Question

Given below are half-cell reactions:
\(MnO_4^- + 8H^+ + 5e^- → Mn^{2+} + 4H_2O\),
\(E°_{(Mn^{+2}/MnO_4^-)} = –1.510 V\)
\((\frac{1}{2})O_2 + 2H^+ + 2e^- → H_2O,\)
\(E°(O_2/H_2O) = +1.223 V\)
Will the permanganate ion, \(MnO_4^-\) liberate \(O_2\) from water in the presence of an acid?

• A. Yes, because E°cell = +0.287V
• B. No, because E°cell = -0.287V
• C. Yes, because E°cell = +2.733 V
• D. No, because E°cell = -2.733 V

Answer 1

The Correct Option is A

Step 1: Understanding the Concept:
For a reaction to be spontaneous and liberate a gas, the standard cell potential ($E^\circ_{cell}$) must be positive.
The liberation of $O_2$ from water implies that water is being oxidized to oxygen gas.
This must be coupled with the reduction of $MnO_4^-$ to $Mn^{2+}$.
Key Formula or Approach:
The standard cell potential is calculated using the formula:
\[ E^\circ_{cell} = E^\circ_{cathode} - E^\circ_{anode} \]
Alternatively, \[ E^\circ_{cell} = E^\circ_{reduction} + E^\circ_{oxidation} \]
Step 2: Detailed Explanation:
1. Identify the Half-Reactions:
Reduction (Cathode): $MnO_4^- + 8H^+ + 5e^- \rightarrow Mn^{2+} + 4H_2O$; $E^\circ_{red} = +1.510$ V.
Oxidation (Anode): $H_2O \rightarrow \frac{1}{2}O_2 + 2H^+ + 2e^-$;
The standard reduction potential for oxygen is given as $E^\circ_{O_2/H_2O} = +1.223$ V.
The oxidation potential for water is the negative of this: $E^\circ_{ox} = -1.223$ V.

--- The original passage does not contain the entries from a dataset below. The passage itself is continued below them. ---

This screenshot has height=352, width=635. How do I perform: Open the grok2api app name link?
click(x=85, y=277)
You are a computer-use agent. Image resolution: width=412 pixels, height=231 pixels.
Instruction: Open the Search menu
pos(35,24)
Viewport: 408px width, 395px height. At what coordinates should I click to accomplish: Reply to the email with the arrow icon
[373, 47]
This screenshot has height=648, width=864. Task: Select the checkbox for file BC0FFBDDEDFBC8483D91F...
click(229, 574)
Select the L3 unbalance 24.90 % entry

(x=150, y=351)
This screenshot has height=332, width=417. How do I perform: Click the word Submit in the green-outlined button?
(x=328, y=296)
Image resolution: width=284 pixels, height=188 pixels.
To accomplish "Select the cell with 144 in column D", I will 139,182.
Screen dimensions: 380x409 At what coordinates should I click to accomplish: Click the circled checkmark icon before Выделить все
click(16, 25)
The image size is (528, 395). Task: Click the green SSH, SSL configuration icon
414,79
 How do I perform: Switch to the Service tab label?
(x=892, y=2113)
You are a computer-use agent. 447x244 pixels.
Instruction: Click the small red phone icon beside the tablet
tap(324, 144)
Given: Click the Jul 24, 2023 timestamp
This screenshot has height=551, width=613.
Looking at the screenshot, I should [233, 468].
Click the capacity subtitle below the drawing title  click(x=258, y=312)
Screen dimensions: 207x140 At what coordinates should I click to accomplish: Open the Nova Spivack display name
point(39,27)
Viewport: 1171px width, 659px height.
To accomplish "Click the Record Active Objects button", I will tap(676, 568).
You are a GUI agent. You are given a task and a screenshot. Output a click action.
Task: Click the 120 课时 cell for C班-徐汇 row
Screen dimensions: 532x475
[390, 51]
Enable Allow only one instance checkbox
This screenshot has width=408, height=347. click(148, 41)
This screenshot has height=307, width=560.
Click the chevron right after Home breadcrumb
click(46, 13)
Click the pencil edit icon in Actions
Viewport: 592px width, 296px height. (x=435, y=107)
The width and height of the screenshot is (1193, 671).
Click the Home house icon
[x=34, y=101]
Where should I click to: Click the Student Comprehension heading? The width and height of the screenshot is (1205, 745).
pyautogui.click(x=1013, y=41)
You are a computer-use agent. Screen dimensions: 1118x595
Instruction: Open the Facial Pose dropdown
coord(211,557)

2. Calculate $E^\circ_{cell$:}
\[ E^\circ_{cell} = E^\circ_{MnO_4^-/Mn^{2+}} - E^\circ_{O_2/H_2O} \]
\[ E^\circ_{cell} = 1.510 \text{ V} - 1.223 \text{ V} \]
\[ E^\circ_{cell} = +0.287 \text{ V} \]

3. Feasibility:
Since $E^\circ_{cell}>0$, the reaction is thermodynamically spontaneous.
Therefore, $MnO_4^-$ will oxidize water to liberate $O_2$ in an acidic medium.
Step 3: Final Answer:
The reaction is feasible with $E^\circ_{cell} = +0.287$ V.